Knowing that \[Var(X) = E[X^2] - E[X]^2,\] we can apply further transformation and break MSE into \[MSE = \sigma^{2}+Var[f(x)-\hat{f}(x)]+E[f(x)-\hat{f}(x)]^2\] The term \(Var[f(x)-\hat{f}(x)]\) is the variance in the model predictions from the true output values and the last term \(E[f(x)-\hat{f}(x)]^2\) is just the bias squared. We mentioned earlier that that unlike variance, bias can be positive or negative, so we square this value in order to make sure it is always positive.

With this in mind, we realise that MSE consists of:

model variance
model bias and
irreducible error

\[\text{Mean Squared Error}=\text{Model Variance} + \text{Model Bias}^2 + \text{Irreducible Error}\]

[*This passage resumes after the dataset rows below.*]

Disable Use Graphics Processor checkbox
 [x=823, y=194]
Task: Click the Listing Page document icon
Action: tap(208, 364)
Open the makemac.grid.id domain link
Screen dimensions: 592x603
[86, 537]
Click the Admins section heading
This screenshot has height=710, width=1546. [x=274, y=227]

We come to the conclusion that in order to minimize the expected test error, we need to select a statistical model that simultaneously achieves low variance and low bias.

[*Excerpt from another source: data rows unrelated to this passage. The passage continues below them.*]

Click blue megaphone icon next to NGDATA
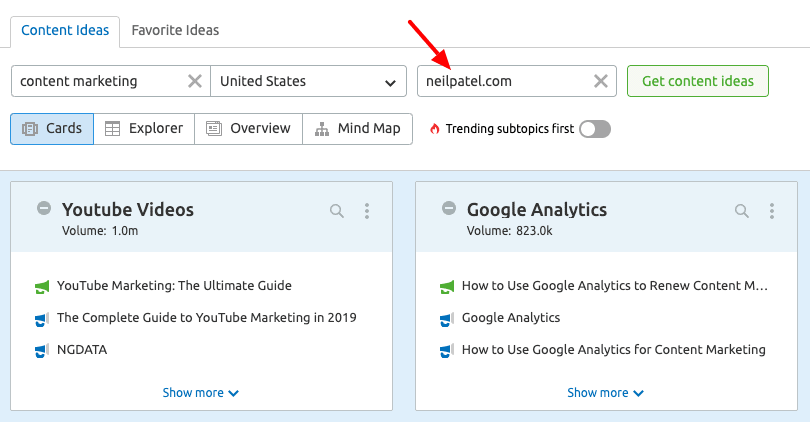The width and height of the screenshot is (810, 422). pyautogui.click(x=42, y=351)
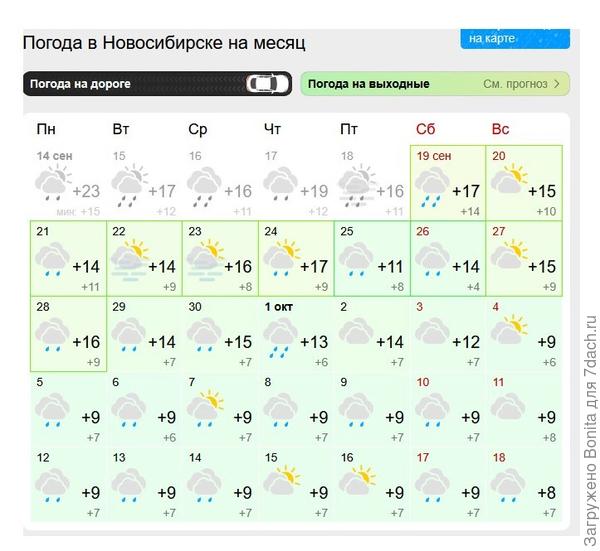Select the Сб weekday column header
This screenshot has height=551, width=600.
(x=426, y=129)
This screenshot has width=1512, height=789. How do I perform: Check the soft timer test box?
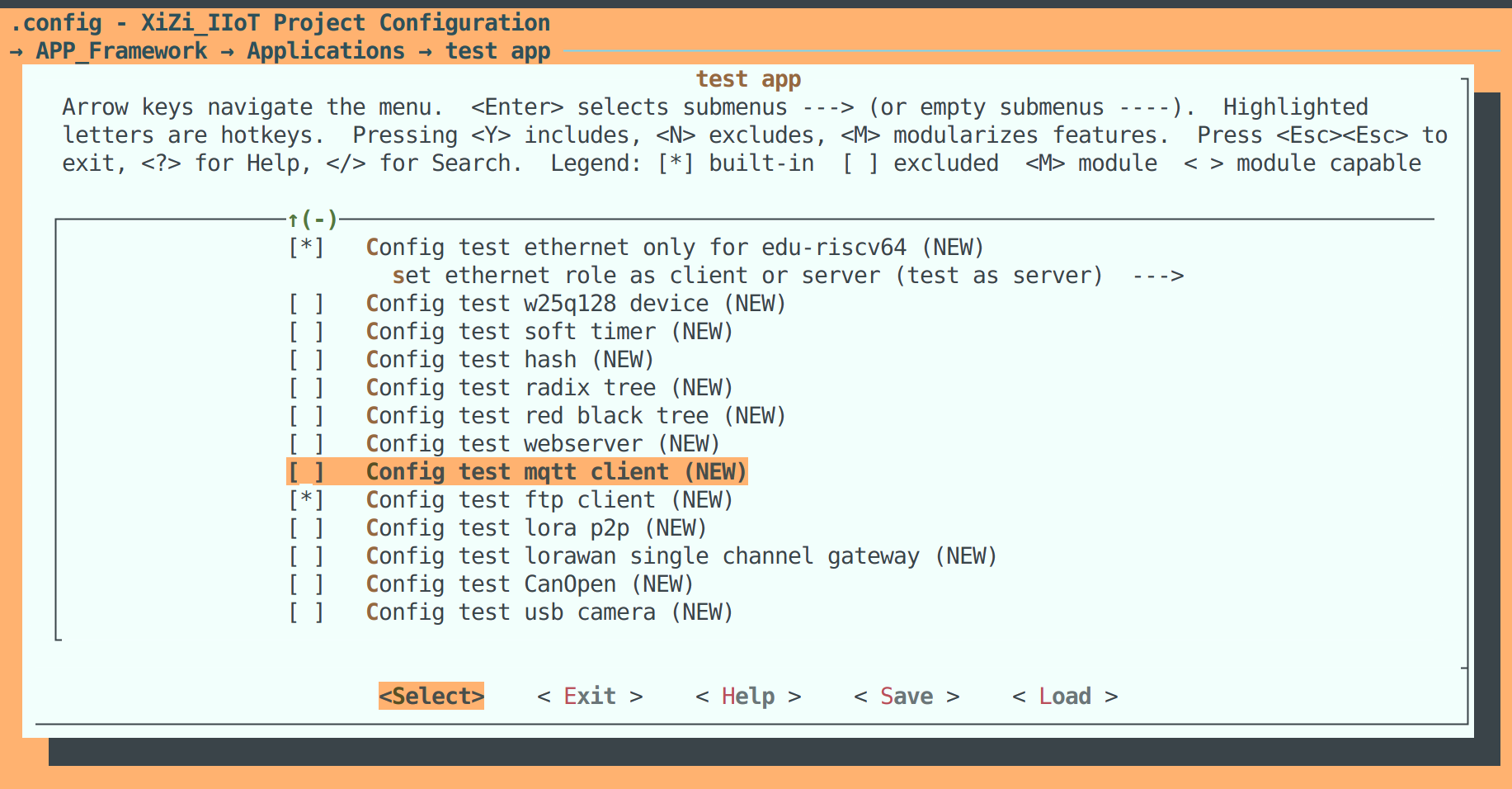coord(306,332)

💡 Note that in practice we will never know what the variance \(\sigma^2\) of the error \(\epsilon\) is, and therefore we will not be able to determine the variance and the bias of the model. However, since \(\sigma^2\) is constant, to improve the model we have to decrease either bias or variance.

Testing the model using the test data and observing its bias and variance can help us address some important issues, allowing us to reason with the model. If the model fails to find the \(f\) in data and is systematically over or under predicting, this will indicate underfitting and it will be reflected through high bias. However, high variance when working with test data indicates the issue of overfitting. What happens is that the model has learnt the training data really well and is too close to the data, so much so that it starts to mistake the \(f(x) + \epsilon\) for true \(f(x)\).

Simulation Study

To understand these concepts, let us run a small simulation study. We will:

simulate a function \(f\)
apply the error, i.e. noise sampled from a distribution with a known variance

To make it very simple and illustrative we will use a linear function \(f(x) = 3 + 2x\) to simulate response \(y\) with the error \(e\thicksim N(\mu =0, \sigma^2 =4)\), where \(x\) is going to be a sequence of numbers between \(0\) and \(10\) in steps of \(0.1\). We will examine the simulations for the models that over and under estimate the true \(f\), and since it is a linear function we will not have a problem identifying using simple linear regression modelling.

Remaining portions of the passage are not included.